(Collected data entries)
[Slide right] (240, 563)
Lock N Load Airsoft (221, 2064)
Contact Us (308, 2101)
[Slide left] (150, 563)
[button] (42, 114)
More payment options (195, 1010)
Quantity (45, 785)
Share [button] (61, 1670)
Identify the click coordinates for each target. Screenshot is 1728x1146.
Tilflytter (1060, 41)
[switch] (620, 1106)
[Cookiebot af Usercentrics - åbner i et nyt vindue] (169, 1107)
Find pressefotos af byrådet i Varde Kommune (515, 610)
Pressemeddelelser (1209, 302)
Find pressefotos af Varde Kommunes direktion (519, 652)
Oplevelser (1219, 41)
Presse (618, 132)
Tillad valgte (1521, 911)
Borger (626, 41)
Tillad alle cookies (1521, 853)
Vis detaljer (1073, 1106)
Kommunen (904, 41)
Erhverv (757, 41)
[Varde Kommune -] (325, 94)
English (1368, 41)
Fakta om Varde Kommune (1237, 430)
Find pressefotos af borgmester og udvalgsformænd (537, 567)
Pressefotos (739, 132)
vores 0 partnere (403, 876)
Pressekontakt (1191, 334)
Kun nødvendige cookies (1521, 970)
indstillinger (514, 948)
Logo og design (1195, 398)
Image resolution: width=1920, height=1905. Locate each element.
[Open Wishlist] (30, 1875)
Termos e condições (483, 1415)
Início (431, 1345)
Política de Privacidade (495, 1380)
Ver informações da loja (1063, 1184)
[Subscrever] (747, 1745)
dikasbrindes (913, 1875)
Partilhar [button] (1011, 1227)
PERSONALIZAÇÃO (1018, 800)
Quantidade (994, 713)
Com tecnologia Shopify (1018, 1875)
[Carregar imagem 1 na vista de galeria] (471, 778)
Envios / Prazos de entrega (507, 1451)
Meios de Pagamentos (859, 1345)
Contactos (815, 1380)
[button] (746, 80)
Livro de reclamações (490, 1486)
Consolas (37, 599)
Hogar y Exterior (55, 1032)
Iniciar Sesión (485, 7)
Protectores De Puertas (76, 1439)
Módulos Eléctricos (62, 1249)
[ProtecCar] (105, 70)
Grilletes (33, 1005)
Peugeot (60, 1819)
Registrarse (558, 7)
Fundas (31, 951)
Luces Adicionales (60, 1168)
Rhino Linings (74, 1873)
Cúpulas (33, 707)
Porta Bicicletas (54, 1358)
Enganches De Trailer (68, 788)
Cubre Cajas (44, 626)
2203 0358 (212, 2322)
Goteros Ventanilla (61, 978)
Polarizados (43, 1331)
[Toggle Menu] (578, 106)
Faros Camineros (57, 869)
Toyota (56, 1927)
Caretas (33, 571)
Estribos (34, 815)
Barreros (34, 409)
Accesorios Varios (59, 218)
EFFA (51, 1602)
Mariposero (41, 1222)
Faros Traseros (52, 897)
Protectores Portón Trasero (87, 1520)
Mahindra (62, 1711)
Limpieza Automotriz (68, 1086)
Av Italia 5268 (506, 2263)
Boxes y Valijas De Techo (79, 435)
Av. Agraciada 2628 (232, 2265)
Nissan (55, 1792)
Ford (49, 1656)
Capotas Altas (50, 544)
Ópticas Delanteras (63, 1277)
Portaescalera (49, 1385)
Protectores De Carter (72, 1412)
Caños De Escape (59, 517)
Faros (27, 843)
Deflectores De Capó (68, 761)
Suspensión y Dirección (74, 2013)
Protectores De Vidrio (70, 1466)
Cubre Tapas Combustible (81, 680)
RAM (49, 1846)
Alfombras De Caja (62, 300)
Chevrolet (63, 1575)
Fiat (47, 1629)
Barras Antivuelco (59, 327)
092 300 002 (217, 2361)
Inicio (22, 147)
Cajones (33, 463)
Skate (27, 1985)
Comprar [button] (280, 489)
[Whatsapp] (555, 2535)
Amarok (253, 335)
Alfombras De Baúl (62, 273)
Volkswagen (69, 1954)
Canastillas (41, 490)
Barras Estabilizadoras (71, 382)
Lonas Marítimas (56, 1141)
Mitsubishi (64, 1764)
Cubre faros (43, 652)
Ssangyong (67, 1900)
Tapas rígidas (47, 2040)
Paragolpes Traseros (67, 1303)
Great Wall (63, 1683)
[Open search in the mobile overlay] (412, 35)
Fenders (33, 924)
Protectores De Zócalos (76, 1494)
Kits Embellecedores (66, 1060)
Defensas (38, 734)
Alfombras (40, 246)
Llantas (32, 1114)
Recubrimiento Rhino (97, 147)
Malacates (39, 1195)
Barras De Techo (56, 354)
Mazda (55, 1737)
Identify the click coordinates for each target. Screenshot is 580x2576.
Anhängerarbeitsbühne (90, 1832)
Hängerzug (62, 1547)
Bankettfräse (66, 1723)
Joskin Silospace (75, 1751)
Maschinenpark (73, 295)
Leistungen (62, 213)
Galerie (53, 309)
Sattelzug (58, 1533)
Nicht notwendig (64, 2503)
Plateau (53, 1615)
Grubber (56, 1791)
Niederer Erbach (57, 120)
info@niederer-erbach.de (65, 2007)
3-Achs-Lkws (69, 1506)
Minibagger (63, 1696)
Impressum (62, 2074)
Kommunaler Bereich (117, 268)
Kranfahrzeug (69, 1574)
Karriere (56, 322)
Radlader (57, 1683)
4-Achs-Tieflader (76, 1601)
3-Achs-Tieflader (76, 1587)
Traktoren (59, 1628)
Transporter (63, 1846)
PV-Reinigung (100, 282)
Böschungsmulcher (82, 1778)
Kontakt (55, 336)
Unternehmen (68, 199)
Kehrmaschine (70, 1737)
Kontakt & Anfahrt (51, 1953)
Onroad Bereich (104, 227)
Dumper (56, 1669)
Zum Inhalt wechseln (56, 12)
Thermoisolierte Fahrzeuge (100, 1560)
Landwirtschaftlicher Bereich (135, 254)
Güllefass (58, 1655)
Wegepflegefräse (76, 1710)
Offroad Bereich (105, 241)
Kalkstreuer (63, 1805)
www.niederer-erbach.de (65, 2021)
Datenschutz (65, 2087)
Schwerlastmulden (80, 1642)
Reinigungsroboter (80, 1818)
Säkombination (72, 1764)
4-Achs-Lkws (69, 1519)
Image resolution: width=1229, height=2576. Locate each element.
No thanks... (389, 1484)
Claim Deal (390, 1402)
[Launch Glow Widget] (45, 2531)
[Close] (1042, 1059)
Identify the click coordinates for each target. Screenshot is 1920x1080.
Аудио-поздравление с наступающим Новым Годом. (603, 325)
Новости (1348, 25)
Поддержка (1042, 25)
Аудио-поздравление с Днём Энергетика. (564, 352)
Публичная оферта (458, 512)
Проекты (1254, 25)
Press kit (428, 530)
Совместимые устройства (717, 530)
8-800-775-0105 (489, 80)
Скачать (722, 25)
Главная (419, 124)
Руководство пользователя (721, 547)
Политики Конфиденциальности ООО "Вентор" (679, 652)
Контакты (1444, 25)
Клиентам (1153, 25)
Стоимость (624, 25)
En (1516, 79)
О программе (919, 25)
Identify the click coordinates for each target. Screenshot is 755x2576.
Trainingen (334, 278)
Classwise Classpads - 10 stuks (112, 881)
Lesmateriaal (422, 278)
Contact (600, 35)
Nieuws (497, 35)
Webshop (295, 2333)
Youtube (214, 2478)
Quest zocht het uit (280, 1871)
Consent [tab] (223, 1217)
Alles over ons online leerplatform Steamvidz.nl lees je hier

**REQUIRED ACTION**
From the line holding "Lock N Load Airsoft (221, 2064)" to the line holding "Borger (626, 41)", inclusive, restate each line above exactly as written.

**EXERCISE RESPONSE**
Lock N Load Airsoft (221, 2064)
Contact Us (308, 2101)
[Slide left] (150, 563)
[button] (42, 114)
More payment options (195, 1010)
Quantity (45, 785)
Share [button] (61, 1670)
Identify the click coordinates for each target. Screenshot is 1728x1146.
Tilflytter (1060, 41)
[switch] (620, 1106)
[Cookiebot af Usercentrics - åbner i et nyt vindue] (169, 1107)
Find pressefotos af byrådet i Varde Kommune (515, 610)
Pressemeddelelser (1209, 302)
Find pressefotos af Varde Kommunes direktion (519, 652)
Oplevelser (1219, 41)
Presse (618, 132)
Tillad valgte (1521, 911)
Borger (626, 41)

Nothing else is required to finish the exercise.